Supplied passage ::
Saturday, 5 July 2014

In the footsteps of Nikos Kazantzakis in Japan



        

          Through a grille in a thirteen hundred year old wooden pagoda I see them: tiny clay figures of incredible age, their expressions concealed by the semi-darkness. Unlike the handful of squinting Japanese around me, I was prepared for this. Feeling like a minor criminal, I grab my flashlight and direct the weak beam at the scrawny ascetics before me. They are ululating and pounding their chests in lamentation, mourning the passing of the Buddha in their midst.



          I did not come to Horyu-ji to see these miniature statues, though. I was instead inspired by a description I chanced upon in a musty biography of one of my favourite writers: Nikos Kazantzakis. A student of Buddhism, he made a pilgrimage here in 1935, and raved about it in a letter to his wife in these terms: “Exquisite. Peaceful, pagodas, springtime-sweet air, Buddhas smiling in the half-light, paintings on silk, dancing girls and, above all, the goddess Kwannon, the goddess of mercy. This is the most beautiful statue I’ve ever seen.’



          On this late June day, however, the air is not springtime-sweet. The sun is bright, ferocious and dazzling. For once I look at the umbrella-wielding Japanese women with something other than scorn. Nor is it especially peaceful. Smart tour guides with blue flags and squeaky voices march hordes of bored-looking Japanese junior high school children around the large grounds at military pace. Occasionally, a shout of ‘atsu!’ (hot!) from one of the boys rises above the general murmur.  



          There’s a dearth of foreigners, or at least white people at Horyu-ji, underlining the fact that it’s not that easy to get to. It took me two hours from Kyoto Station, first on a slow-paced local train along a single-track railway to Nara, then across a tableland of saturated rice fields and ugly houses to the dusty town of Ikaruga. Green hills could be seen in the distance in all directions. After a fifteen minute walk in unforgiving heat and humidity I reached a long and narrow avenue of sloping pines. It seemed a fitting approach to one of Japan’s oldest temples.

Exercise 1 :: From the Kazantzakis letter quoted in the Horyu-ji travel piece, list each thing he names, leaving out the adjectives "Exquisite" and "Peaceful."
Exercise 2 :: Pick up the Horyu-ji travel piece right after its final sentence and write the next paragraph.
The data below comes from a different source and is unrelated to the travel piece.

Exercise data ::
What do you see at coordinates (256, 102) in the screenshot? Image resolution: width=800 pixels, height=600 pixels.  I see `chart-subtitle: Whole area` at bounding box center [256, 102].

Written reply 1 :: pagodas; springtime-sweet air; Buddhas smiling in the half-light; paintings on silk; dancing girls; the goddess Kwannon, the goddess of mercy

Written reply 2 ::
          Indeed, according to the tourist bumf, Horyu-ji is home to ‘the world’s oldest surviving wooden structures’, among whose number is the aforementioned five-story pagoda. Looking at this brown and white edifice with its deep eaves, I find the claim hard to believe: rather disappointingly, it looks in great shape. I had hoped for a sight redolent of antiquity that would send a thrill though my body. Of more interest are the immense and discoloured clay guardians, with their rippling muscles and fearsome expressions, that protect the central gate. Now they do look old. 



          As I leave the spacious western precinct, exiting through the long and shady cloister gallery, I feel a thrill of excitement. Ahead in the gallery of treasures the statue of the goddess Kannon waits, the one Kazantzakis called the most beautiful he’d ever seen. It stands before a mandorla in a hall of its own, a remarkably tall and slight wooden figure, with long arms and a water vase in its left hand. The figure is feminine, but the face looks more like a man’s. 


          It’s a mesmerising sight, well over a thousand years old, but is it the one Kazantzakis spoke of? Later, back in Tokyo, I discover that Horyu-ji houses another celebrated statue of Kannon, a so-called ‘secret Buddha’ that can only be seen in the spring and fall. I guess I’ll never know.